Kombucha and Kefir (see water kefir post) are two super powerful drinks which are always in my kitchen. For some more information about Kombucha and why we should drink it please watch the video first, and I’ll place the recipe below.
As I know many of you are in Australia, don’t be confused by some of the products Dr Cassar is discussing. Just be creative and find your own bottle of pre-made kombucha at any health food store if you don’t already have a scoby. Otherwise you can always buy a scoby on EBay. Always better to make your own though, and then you get to share it with everyone as it grows and becomes your new best friend.
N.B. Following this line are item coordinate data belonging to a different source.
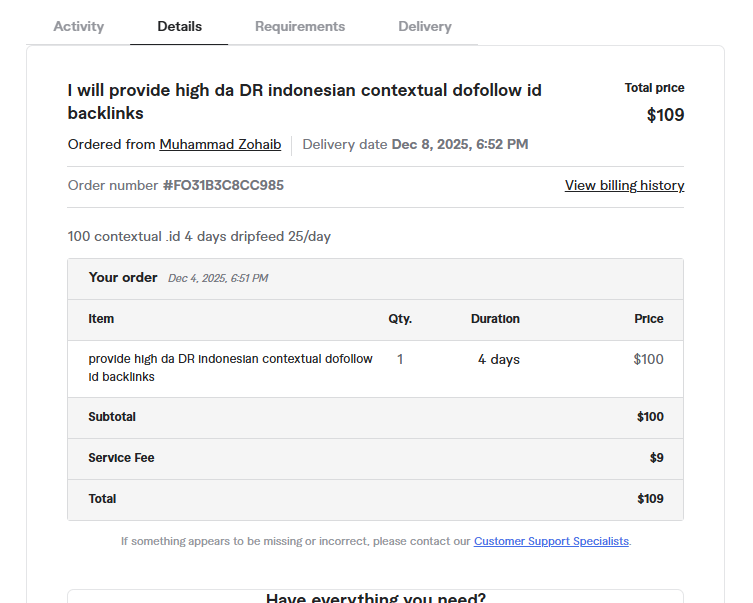Select the Details tab

coord(179,27)
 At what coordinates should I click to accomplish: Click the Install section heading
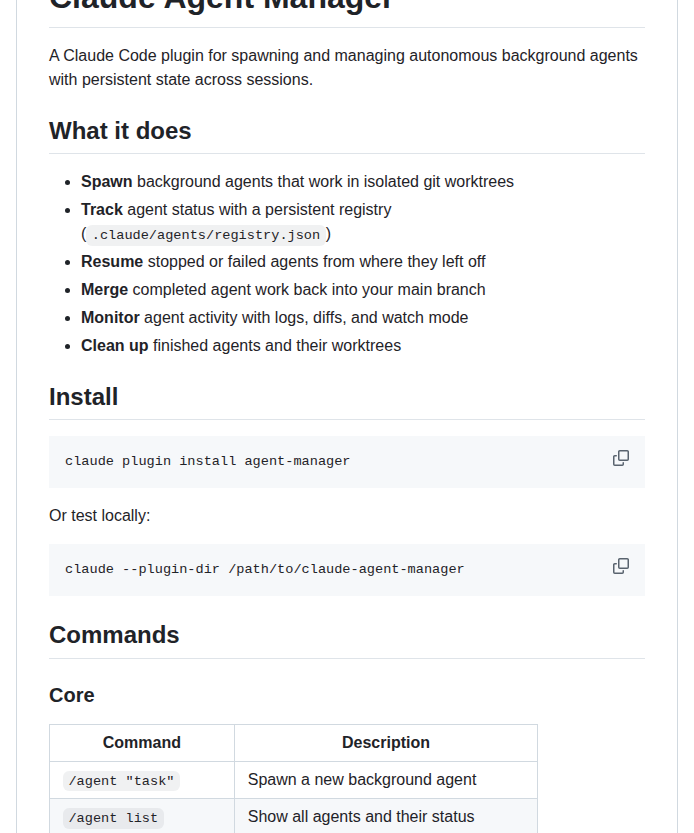coord(83,397)
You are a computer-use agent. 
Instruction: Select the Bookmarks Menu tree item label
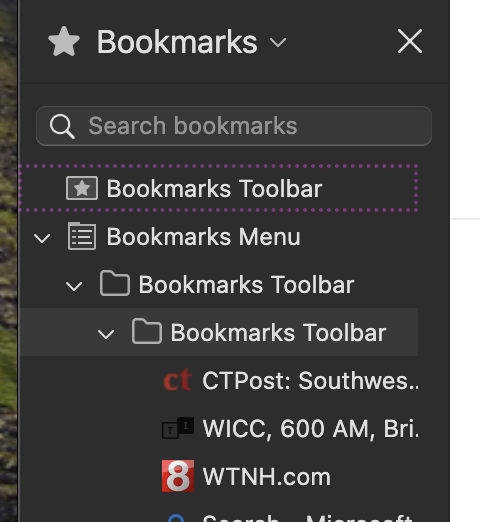pos(203,237)
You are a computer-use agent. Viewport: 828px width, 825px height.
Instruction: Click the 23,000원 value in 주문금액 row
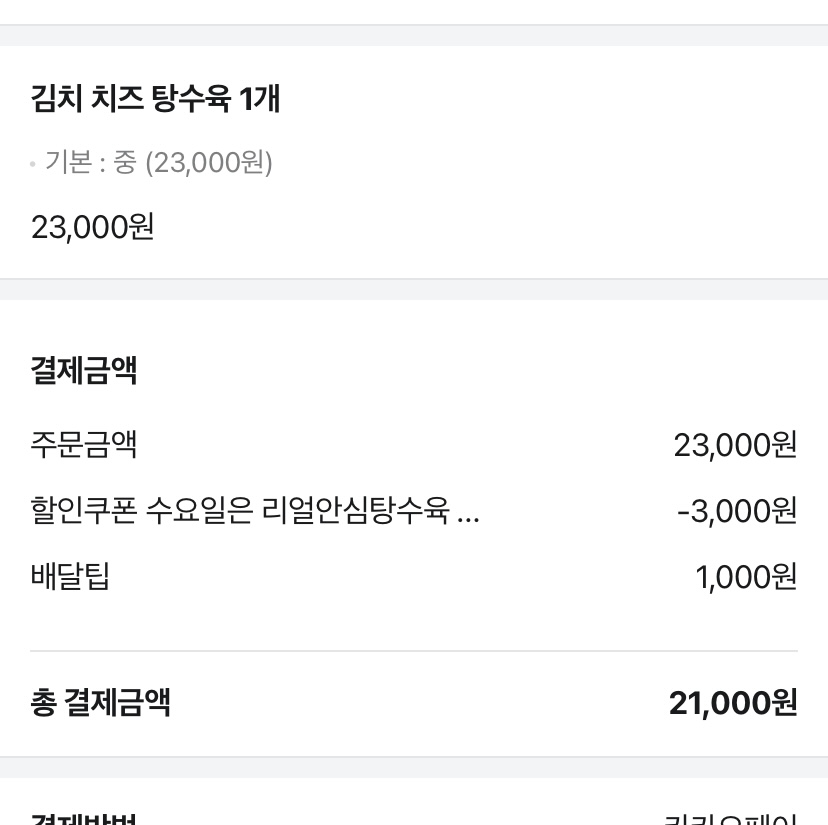click(735, 444)
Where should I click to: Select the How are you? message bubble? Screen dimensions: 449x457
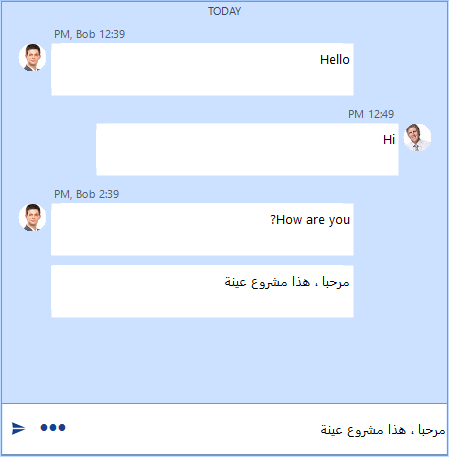pyautogui.click(x=202, y=229)
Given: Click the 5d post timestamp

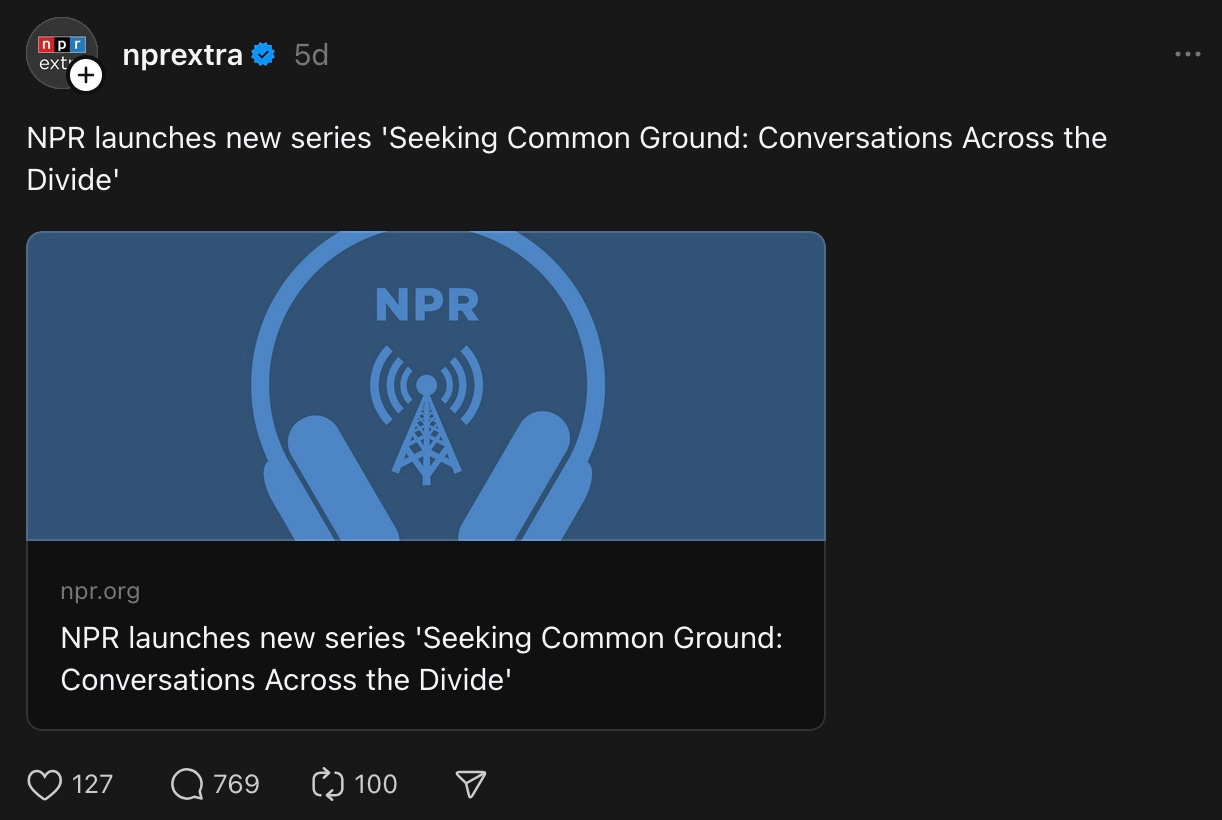Looking at the screenshot, I should coord(311,55).
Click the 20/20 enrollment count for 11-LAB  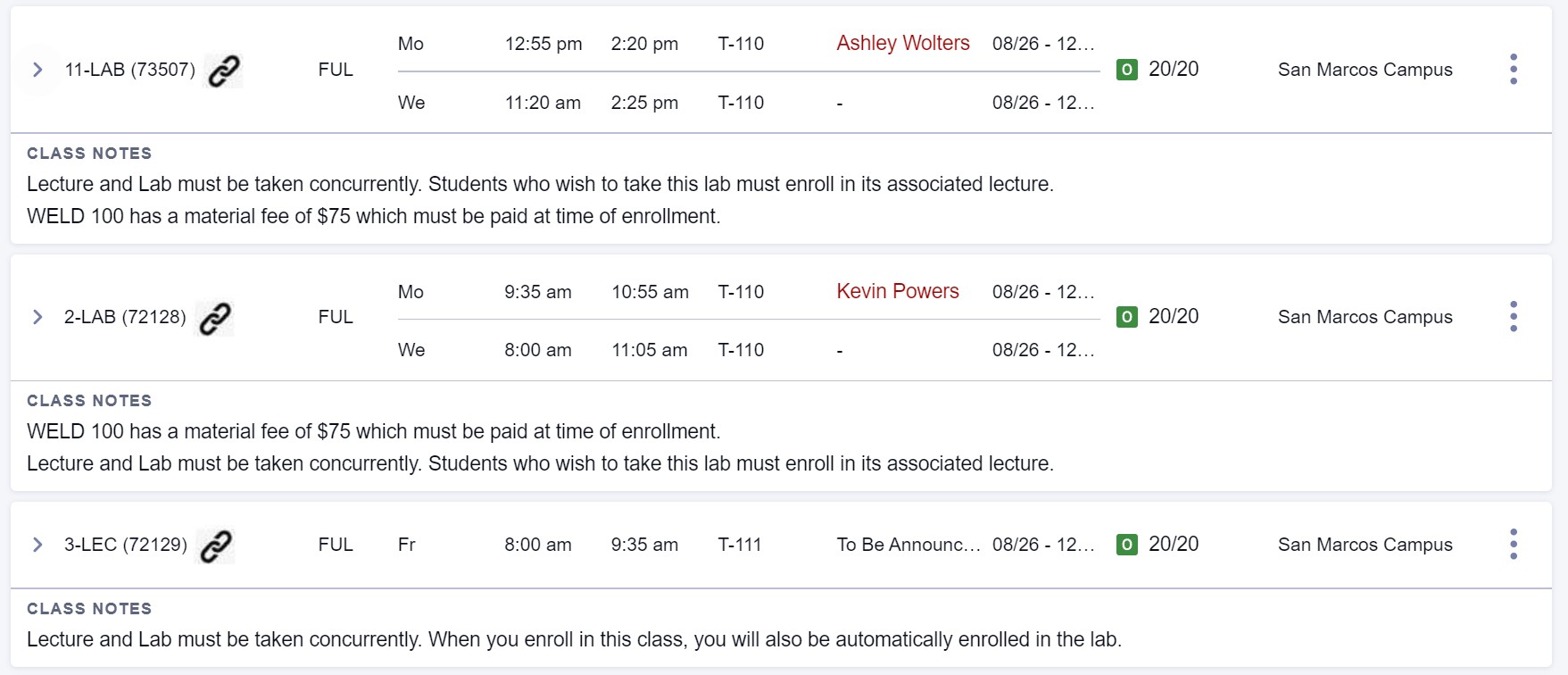click(1174, 69)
Anyhow, check out Dr Cassar’s video, and keep in mind he’s almost 60 years old and the healthiest person I know. He’s been researching the body and what should go into it for most of his lifetime 🙂
Here’s the recipe again, and some photos below of the Kombucha I made today. Many people make Kombucha with black/green tea. This is also an option but Yerba Mate is definitely the healthier option.
Yerba Mate Kombucha Recipe
- 3 Litres Filtered Water
- 1/2 Cup Yerba Mate (or black tea if you prefer – 3 black tea bags + 2 green tea bags)
- 2 cups organic Raw Sugar
Boil water in large saucepan, once boiled, add yerba mate and organic raw sugar and switch off. Give it a good stir and leave to cool for several hours. Once completely cooled, pour the mixture over the scoby in your large glass jar. It’s a good idea to place a tea towel under the glass lid, so it has a little room to breathe. Depending on your climate, it will take between 10-14 days until ready. You’ll know when it’s ready as it will no longer be sweet and taste slightly fizzy. Decant immediately into glass bottles and place in the fridge. I find it’s most delicious after it sits in the fridge for 24 hours, but it’s ready to drink at any time – YUM!